Las parejas o amigos que
comen y conforman ese ambiente en el que uno se mete- como quien se mete en el
mar- charlan de sus cosas, de sus proyectos, sus impresiones, conviven comparten,
alrededor de la comida, mientras el oleaje que queda fuera, le hace a uno
sentir vivo, inmerso de verdad en algo. ¿Y si el mundo fuera recién creado? ¿y
si nuestras células al igual que los cerezos resucitara en cada primavera? ¿Si el paraíso no estuviera sólo en el pasado
y en la literatura sino en el presente o él futuro también? La vida en el
chiringuito prosperó unos días más. El sábado vino por allí un cantante, que recreaba
canciones del pasado, con una voz y un deje que quedaban bien en el ambiente
flotante, entonando el guantanamera,
guajira… cambiando ligeramente el ritmo y adapatándolo a su modo.
Entonces aunque estuvieses
comiendo en las mesas, no se si británicas o españolas, madrileñas o andaluzas,
la gente instintivamente cantaba a la vida, al vivir, quizá a un sentimiento de
alegría, y se oía alguna mesa entera coreando guantanamera….sin mayor pretensión que cantar, y viajar, con ese revuelo que la
primavera suele traer a la sangre o a las hormonas, celebrando la vida.

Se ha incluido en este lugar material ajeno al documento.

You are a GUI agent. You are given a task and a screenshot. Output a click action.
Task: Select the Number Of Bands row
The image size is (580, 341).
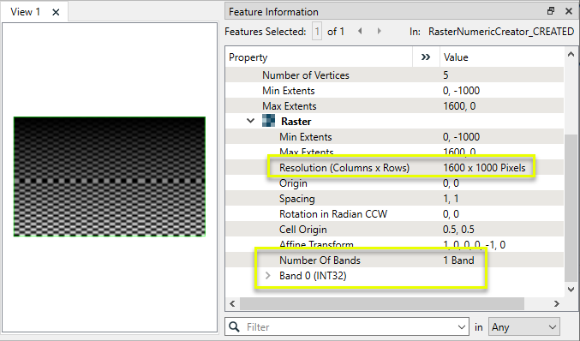(x=395, y=260)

Flotar….a la vez que íbamos
perdiendo la gravedad de las cosas. No creo que nadie hablara demasiado en
serio de sus problemas, de modo que el cuerpo, (cada célula) necesitaba su dosis
de bienestar, de integración en el paisaje, de ser y de sur. No sé a qué hora
fue, pues prolongábamos la sobremesa apurando el bienestar sin ninguna prisa ni
consciencia, que sin darnos cuenta el chiringuito había perdido su anclaje al
firme e iba avanzado en el mar, y ahora
veíamos el agua por las dos ventanas, la que daba al sur y la del norte, convirtiéndolo
en una improvisada balsa, mientras las versiones continuaban su curso, con una
voz cadenciosa, indeterminada, algo del acento canario, con dulzura… Una vez
ahí con el mar por los cuatro costados, nos dimos cuenta de que todos éramos
compañeros de viaje. Entonces empezamos a conocernos. A saber unos de otros con
esa magia de los viajes. Los ingleses estaban encantados de romper su
aislamiento ancestral y contactar con nosotros, de saber algo más, de las
historias de nuestras vidas. Y de desconocidos que compartíamos la atmósfera y
los sonidos pasamos a ser conocidos.
Recordé muchos barcos navegando hacia algún lado, los barcos que huyen de algo,
y a la vez con los que sueñan con algo. Me vino a la memoria el Winnipeg entre otros. Y girando lentamente llegamos a
la otra orilla, a la que quedaba enfrente –mar por medio-de nuestro pequeño
paraíso, en donde amarramos aquel
empalizado. Seguíamos en lo mismo, pero ahora veíamos la península desde el sur. El sol nos entraba por nuestras
espaldas. El sabor , el vino, la alegría no mermaron, aunque empezamos a añorar
nuestro punto de origen. Nos instalamos como emigrantes llevados por la deriva
de las cosas, el deje de las canciones, la posposición de todo trabajo. El
descanso o la paz.
Y decidimos volver adonde habíamos partido.
Como siempre, aquel mundo
que habíamos vivido, al igual que la niñez, ya no estaba.